▶ [DATA TO USE]:
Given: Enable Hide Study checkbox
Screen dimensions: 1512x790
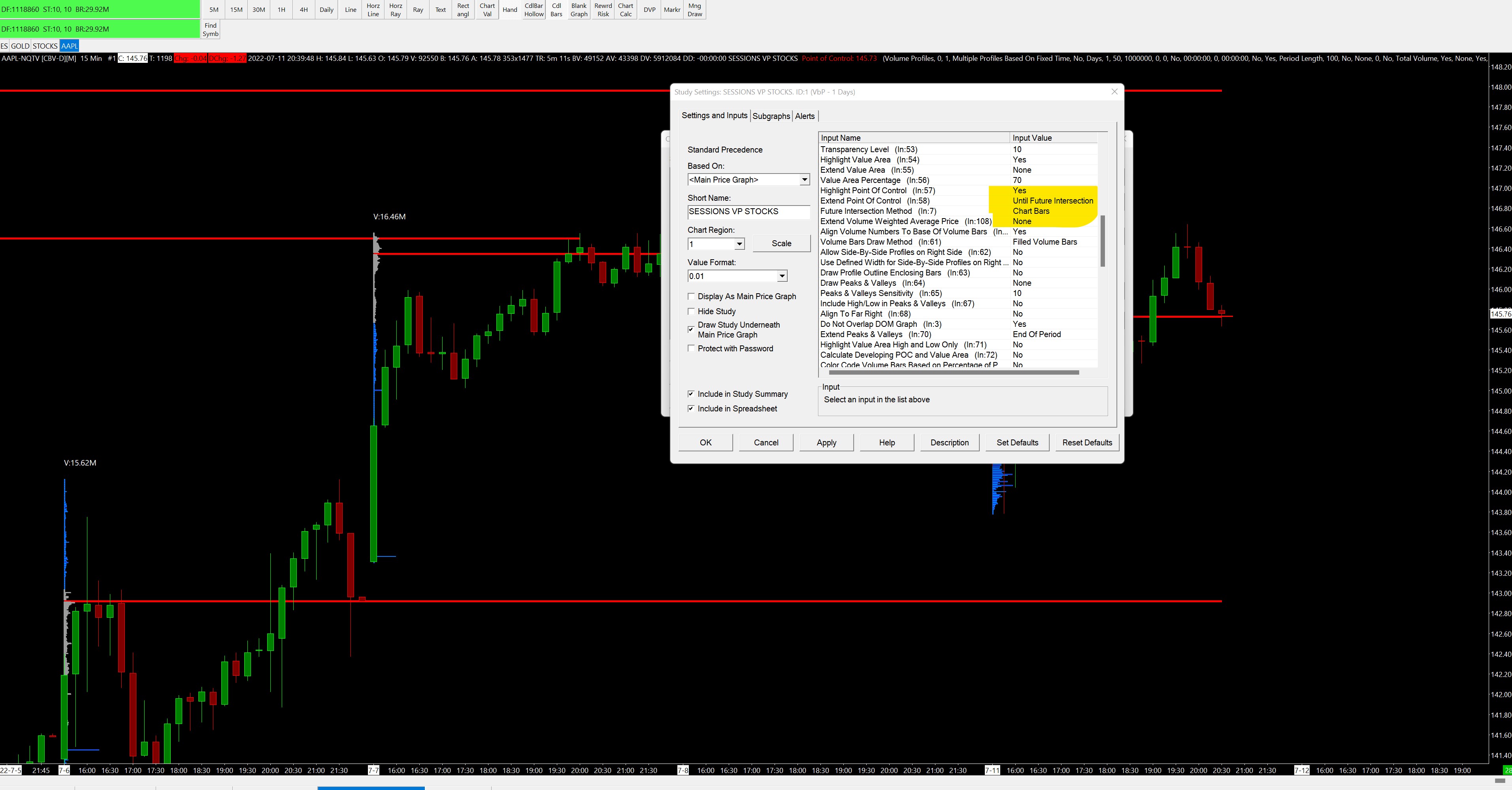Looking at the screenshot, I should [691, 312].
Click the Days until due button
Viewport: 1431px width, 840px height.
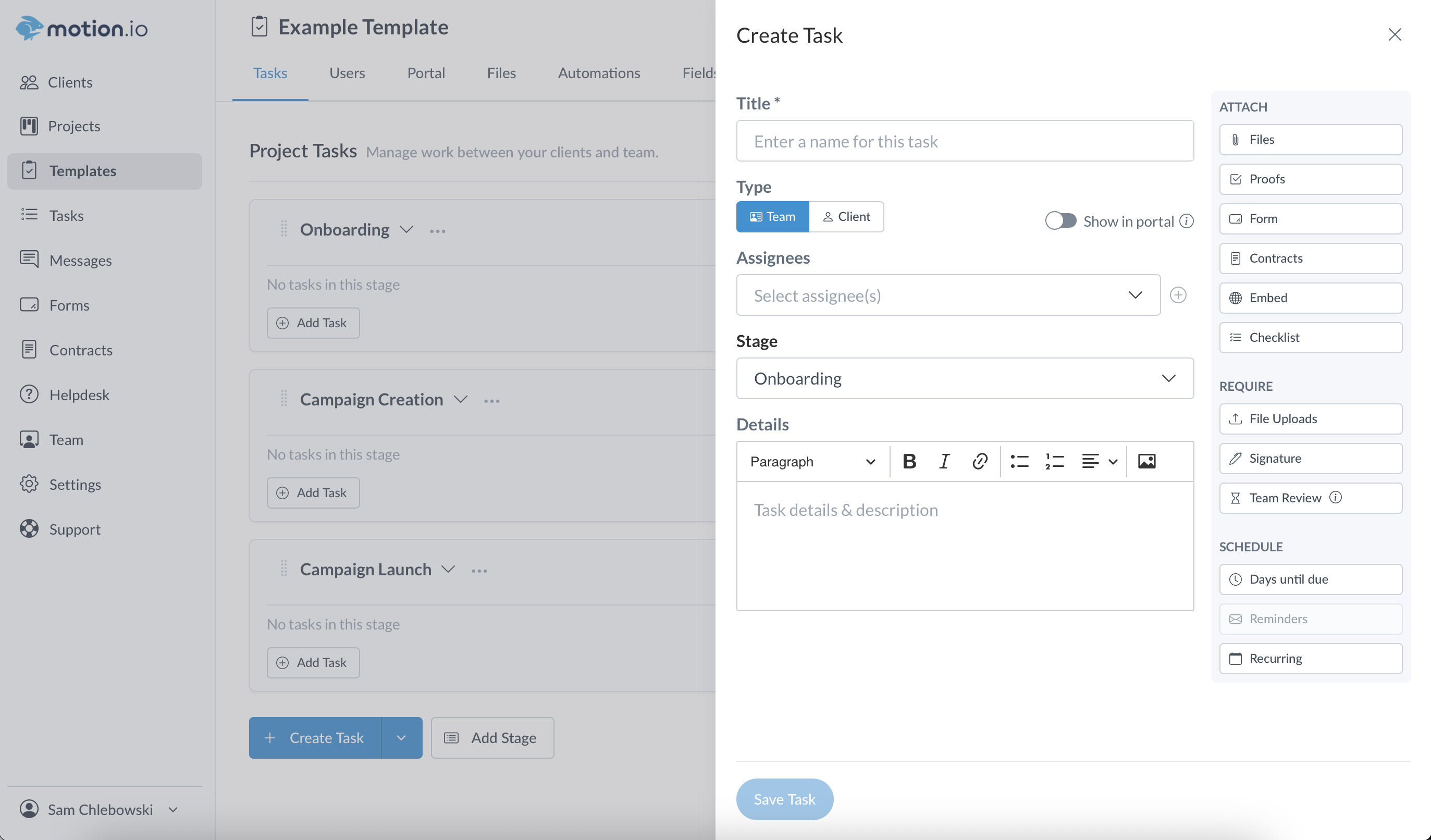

▶ [PROBLEM TO SOLVE]: Word for word, write out each of the records, but not the pictures.

▶ [FINAL ANSWER]:
Given: Enable Hide Study checkbox
Screen dimensions: 1512x790
Looking at the screenshot, I should [691, 312].
Click the Days until due button
Viewport: 1431px width, 840px height.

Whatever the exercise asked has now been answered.